> _Your objective_
Each record is to be duplicated exactly, with nothing added.

> _Available data_
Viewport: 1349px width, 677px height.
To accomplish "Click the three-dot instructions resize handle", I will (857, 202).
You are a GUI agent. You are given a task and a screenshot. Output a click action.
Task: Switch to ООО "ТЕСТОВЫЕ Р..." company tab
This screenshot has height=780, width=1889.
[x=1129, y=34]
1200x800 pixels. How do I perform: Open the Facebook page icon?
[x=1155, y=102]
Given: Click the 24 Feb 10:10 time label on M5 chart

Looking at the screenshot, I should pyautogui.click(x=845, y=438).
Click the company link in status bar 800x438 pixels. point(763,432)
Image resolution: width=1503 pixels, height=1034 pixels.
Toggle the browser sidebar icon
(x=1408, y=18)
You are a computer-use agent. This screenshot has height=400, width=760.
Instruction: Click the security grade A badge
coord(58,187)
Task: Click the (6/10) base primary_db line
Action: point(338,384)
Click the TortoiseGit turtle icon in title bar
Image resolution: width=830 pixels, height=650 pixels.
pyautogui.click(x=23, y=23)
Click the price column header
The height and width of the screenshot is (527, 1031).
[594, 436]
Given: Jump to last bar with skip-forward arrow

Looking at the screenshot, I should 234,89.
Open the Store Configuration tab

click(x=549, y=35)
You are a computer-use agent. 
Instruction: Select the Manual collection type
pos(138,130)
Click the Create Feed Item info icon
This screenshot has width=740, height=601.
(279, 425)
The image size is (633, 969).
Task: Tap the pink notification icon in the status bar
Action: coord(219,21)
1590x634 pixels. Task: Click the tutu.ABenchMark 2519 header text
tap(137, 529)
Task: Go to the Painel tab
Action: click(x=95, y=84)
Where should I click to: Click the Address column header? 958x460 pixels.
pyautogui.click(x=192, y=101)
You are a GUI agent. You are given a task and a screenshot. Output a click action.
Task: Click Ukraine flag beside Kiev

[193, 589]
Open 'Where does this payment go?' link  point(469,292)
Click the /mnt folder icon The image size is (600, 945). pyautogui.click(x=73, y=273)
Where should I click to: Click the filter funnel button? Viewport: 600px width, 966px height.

> _Your response_
Viewport: 1349px width, 677px height.
To accomplish "Click the three-dot instructions resize handle", I will (857, 202).
You are a GUI agent. You are given a task and a screenshot. Output a click action.
Task: Switch to ООО "ТЕСТОВЫЕ Р..." company tab
This screenshot has height=780, width=1889.
[x=1129, y=34]
1200x800 pixels. How do I perform: Open the Facebook page icon?
[x=1155, y=102]
Given: Click the 24 Feb 10:10 time label on M5 chart

Looking at the screenshot, I should pyautogui.click(x=845, y=438).
Click the company link in status bar 800x438 pixels. point(763,432)
Image resolution: width=1503 pixels, height=1034 pixels.
Toggle the browser sidebar icon
(x=1408, y=18)
You are a computer-use agent. This screenshot has height=400, width=760.
Instruction: Click the security grade A badge
coord(58,187)
Task: Click the (6/10) base primary_db line
Action: point(338,384)
Click the TortoiseGit turtle icon in title bar
Image resolution: width=830 pixels, height=650 pixels.
pyautogui.click(x=23, y=23)
Click the price column header
The height and width of the screenshot is (527, 1031).
[594, 436]
Given: Jump to last bar with skip-forward arrow

Looking at the screenshot, I should 234,89.
Open the Store Configuration tab

click(x=549, y=35)
You are a computer-use agent. 
Instruction: Select the Manual collection type
pos(138,130)
Click the Create Feed Item info icon
This screenshot has width=740, height=601.
(279, 425)
The image size is (633, 969).
Task: Tap the pink notification icon in the status bar
Action: coord(219,21)
1590x634 pixels. Task: Click the tutu.ABenchMark 2519 header text
tap(137, 529)
Task: Go to the Painel tab
Action: click(x=95, y=84)
Where should I click to: Click the Address column header? 958x460 pixels.
pyautogui.click(x=192, y=101)
You are a GUI agent. You are given a task and a screenshot. Output a click action.
Task: Click Ukraine flag beside Kiev

[193, 589]
Open 'Where does this payment go?' link  point(469,292)
Click the /mnt folder icon The image size is (600, 945). pyautogui.click(x=73, y=273)
Where should I click to: Click the filter funnel button? Viewport: 600px width, 966px height.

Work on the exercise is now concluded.